TACE SU QUESTO IL MUSEO ATTUALE, aperto dal 1957, pur non nascondendo per intero l’esistenza del Gulag. A meno che non lo specifichi in punti quasi nascosti, non spiega che la rete era composta almeno tra il 1934 e il 1947 da 53 lager, 426 colonie penali, 50 campi per minorenni. Non risulta evidente al visitatore che la macchina statale della quale Stalin fu a capo causò la morte di circa venti milioni tra dissidenti, comunisti accusati di tradimento o deviazionismo, cittadini di minoranze etniche. Per ricordare come l’Urss non fosse un paradiso per il proletariato, dal 2010 sono state aggiunte al museo due stanzette. Piccole, in penombra, al pianterreno. Nella prima ci sono un tavolo come quelli che venivano utilizzati da terzetti di inquisitori stalinisti di partito per estorcere confessioni agli interrogati, verbali di interrogatorio. Nella seconda, la porta di una cella. Due modesti ossequi a martiri, alla fede nella libertà, dove altri venerano Stalin.
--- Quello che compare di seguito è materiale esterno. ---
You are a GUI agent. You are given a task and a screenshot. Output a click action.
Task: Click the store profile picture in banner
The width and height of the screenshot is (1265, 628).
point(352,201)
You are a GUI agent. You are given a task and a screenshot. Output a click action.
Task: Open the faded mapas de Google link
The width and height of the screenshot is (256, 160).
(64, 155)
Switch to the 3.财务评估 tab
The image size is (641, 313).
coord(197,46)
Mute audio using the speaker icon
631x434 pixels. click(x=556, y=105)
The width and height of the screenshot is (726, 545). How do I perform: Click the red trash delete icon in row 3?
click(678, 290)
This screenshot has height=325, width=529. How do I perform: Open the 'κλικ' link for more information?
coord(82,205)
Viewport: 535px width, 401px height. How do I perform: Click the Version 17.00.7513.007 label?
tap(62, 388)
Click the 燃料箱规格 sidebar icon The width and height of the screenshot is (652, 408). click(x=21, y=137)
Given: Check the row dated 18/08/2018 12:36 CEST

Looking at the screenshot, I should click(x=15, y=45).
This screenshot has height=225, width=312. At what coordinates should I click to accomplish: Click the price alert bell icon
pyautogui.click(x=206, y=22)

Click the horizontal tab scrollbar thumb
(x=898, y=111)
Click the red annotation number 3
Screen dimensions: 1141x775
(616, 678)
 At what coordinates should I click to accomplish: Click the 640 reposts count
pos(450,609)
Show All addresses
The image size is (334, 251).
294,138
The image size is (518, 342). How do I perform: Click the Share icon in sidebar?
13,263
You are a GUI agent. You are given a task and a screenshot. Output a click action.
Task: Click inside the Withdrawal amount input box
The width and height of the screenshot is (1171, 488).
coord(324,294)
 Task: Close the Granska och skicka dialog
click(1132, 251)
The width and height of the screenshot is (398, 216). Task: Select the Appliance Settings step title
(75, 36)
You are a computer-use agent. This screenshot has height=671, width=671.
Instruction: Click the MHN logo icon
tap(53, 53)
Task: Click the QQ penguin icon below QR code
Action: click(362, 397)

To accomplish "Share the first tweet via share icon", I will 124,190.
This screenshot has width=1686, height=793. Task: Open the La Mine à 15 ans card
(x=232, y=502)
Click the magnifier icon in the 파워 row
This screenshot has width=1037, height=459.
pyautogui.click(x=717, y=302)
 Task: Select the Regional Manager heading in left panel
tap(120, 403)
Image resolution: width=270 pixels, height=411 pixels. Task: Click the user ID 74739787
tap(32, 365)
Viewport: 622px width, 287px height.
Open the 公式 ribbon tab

DA TBILISI, CAPITALE DELLA GEORGIA, Gori si raggiunge percorrendo un’autostrada che lambisce la Ossezia del Sud, territorio presidiato da truppe russe che sostengono i separatisti locali, non lontano da casette basse dai tetti bordeaux abitate dai profughi accolti dai georgiani dopo la guerra del 2008. Anche se in quei campi, verdi in primavera e gialli d’estate, passa una rete che rappresenta un confine ufficialmente non riconosciuto, con le tensioni del caso, il paesaggio è rilassante. Ed è così anche perché, mentre in Italia alcuni ritengono di moda sputare sull’Unione Europea, circa 200 osservatori di una missione chiamata European Union monitoring mission (Eumm) contribuiscono con la loro presenza a scoraggiare scontri armati. La Georgia, tornata indipendente nel 1991, ha firmato quattro anni fa un accordo di associazione con l’Ue e spera in futuro di entrarvi. La sua politica estera attuale è moderata. Con la Russia non ha relazioni diplomatiche, però persegue una linea definita di «pazienza strategica». Il suo primo ministro Giorgi Kvirikashvili e il ministro degli Esteri Mikhail Janelidze hanno ribadito di recente l’intenzione di aderire alla Nato. Perché qui dove continua a camminare la storia e molta della storia del ventesimo secolo ha origine, non tutti dimenticano gli orrori del passato. Fino ad avere pazienza anche verso chi fa meno di quanto dovrebbe per non farli dimenticare.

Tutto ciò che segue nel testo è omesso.